Dnevnik Diane Budisavljević; documentary-drama, Croatia, 2019; D: Dana Budisavljević, S: Alma Prica, Biserka Ipsa, Igor Samobor, Tesa Litvan, Jelena Puzić, Mirjana Karanović, Krešimir Mikić, Vili Matula
Zagreb, World War II. Austrian nurse Diana Budisavljevic, married to Serb doctor Julije Budisavljević, hears of thousands of Serb children being held in concentration camps by the Ustasha and Nazi dictatorships. While the Jewish inmates receive help from the Jewish community, the Serb children receive nothing. Diana thus decides to establish her own association to give food, medicine and clothing to Serb children in the Lobor-Grad camp. Various people give donations in her apartment. She organizes that 10,000 malnourished children are relocated from the concentration camp to Zagreb, where they are temporarily adopted by families, and she keeps a record of all the names so that the children can be reunited with their parents after the war. However, after the war, the new Communist dictatorship despises her because she is an Austrian, and confiscates her records with the names, which were never found afterwards.
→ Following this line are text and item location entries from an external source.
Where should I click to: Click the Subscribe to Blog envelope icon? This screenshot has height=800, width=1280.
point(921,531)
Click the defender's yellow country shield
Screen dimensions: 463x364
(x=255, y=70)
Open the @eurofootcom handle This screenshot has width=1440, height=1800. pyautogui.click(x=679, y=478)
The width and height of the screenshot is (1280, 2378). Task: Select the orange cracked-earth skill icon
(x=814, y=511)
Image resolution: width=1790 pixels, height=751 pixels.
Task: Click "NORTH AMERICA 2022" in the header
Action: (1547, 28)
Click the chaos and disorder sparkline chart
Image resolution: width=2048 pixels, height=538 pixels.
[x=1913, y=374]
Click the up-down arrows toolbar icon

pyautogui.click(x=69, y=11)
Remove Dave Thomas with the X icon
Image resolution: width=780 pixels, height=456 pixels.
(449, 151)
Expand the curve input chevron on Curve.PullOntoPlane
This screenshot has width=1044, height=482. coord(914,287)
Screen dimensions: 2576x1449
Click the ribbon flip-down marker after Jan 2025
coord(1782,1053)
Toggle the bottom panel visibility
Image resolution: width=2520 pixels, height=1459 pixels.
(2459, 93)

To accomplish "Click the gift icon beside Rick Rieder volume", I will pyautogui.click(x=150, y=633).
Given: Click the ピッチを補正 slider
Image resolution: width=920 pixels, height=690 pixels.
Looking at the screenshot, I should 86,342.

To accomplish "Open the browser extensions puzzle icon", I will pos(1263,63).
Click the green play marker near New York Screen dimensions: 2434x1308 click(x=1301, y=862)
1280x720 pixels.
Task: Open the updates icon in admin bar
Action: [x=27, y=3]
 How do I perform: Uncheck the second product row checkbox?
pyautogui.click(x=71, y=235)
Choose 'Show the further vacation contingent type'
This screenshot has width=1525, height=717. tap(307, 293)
Docudrama "The Diary of Diana B" is an intruiging film adaptation of the "rediscovered" diary of the forgotten humanitarian Diana Budisavljevic who saved 10,000 Serb children from the concentration camps during World War II, and the director Dana Budisavljevic (related to her through Diana's husband Julije Budisavljevic) crafts an honest, noble, respectful, emotional, yet also objective depiction of this historical episode. The movie is divided in two parts: one half is a narrative film with actors playing these roles; the other is a documentary interviewing four child survivors from the concentration camps, now old people. This blend works somewhat, though the narrative part feels strangely routine, schematic, bland and mechanical, almost as a PowerPoint presentation, lacking some drama or passion. The testimonies of the survivors have some harrowing moments: for instance, a woman recalls how she and another kid would routinely receive five or six beans in their bowl for lunch, and would argue if one of them got one bean more than the other one. Another survivor recalls how he never found out when or where he was born, nor who his parents were. A lot is done to depict how Diana not only had to go through political, but also through bureaucratic obstacles as none of the institutions could fathom that someone was willing to help these Serb children, yet it also slyly implies how all dictatorships are rotten and detrimental to humankind (during World War II, Diana was despised by the Nazis for being a humanitarian, while after the war she was depised by the Communists for being an Austrian). "The Diary of Diana B" is more relevant humanistically-thematically than cinematically, yet it still offers a valuable reconstruction of an altruistic deed.